DATA SECTION |
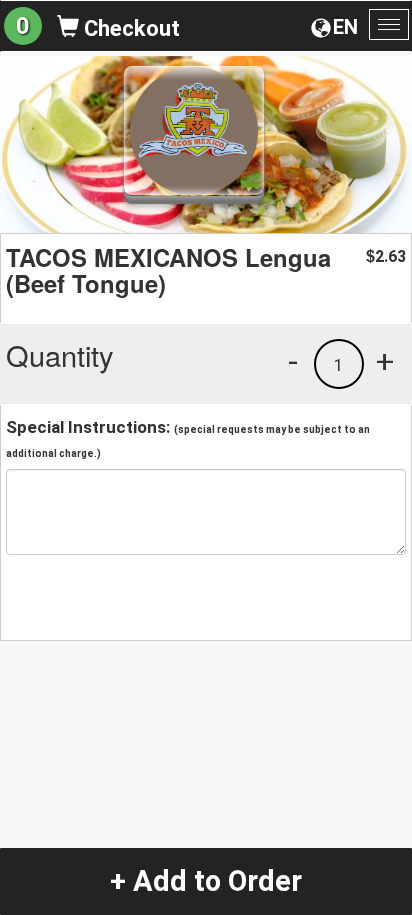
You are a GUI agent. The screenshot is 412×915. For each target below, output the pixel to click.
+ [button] (385, 361)
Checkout (129, 28)
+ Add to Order (206, 881)
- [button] (293, 361)
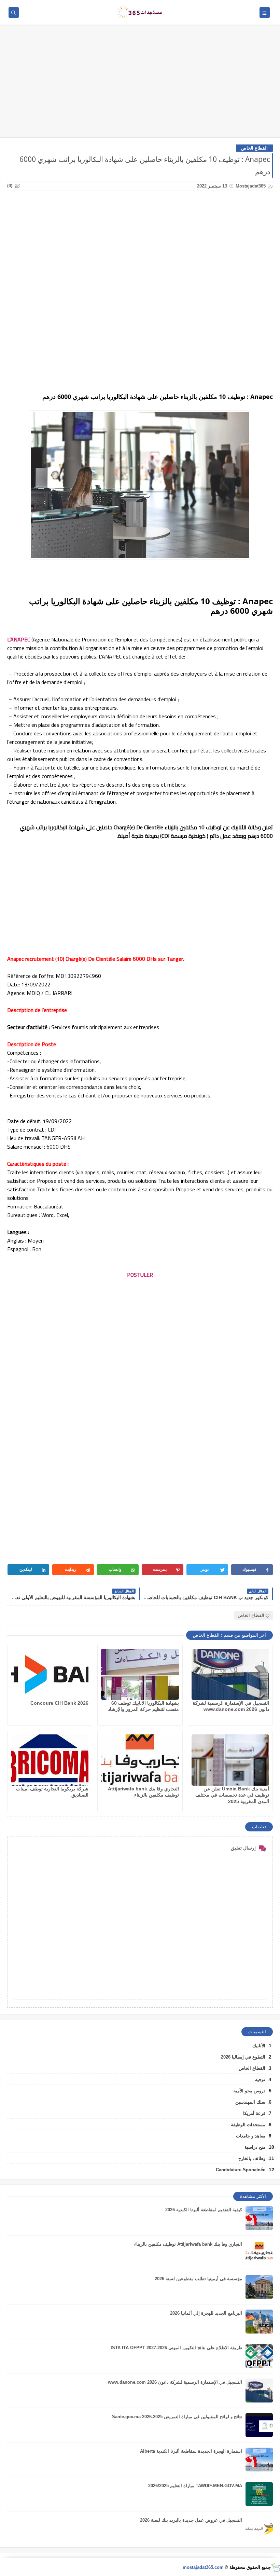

WHAT TO PRODUCE | Write out every line of the entries above exactly, and omit their pictures.

REPLY |
You are a GUI agent. The screenshot is 412×915. For each target below, output the pixel to click.
+ [button] (385, 361)
Checkout (129, 28)
+ Add to Order (206, 881)
- [button] (293, 361)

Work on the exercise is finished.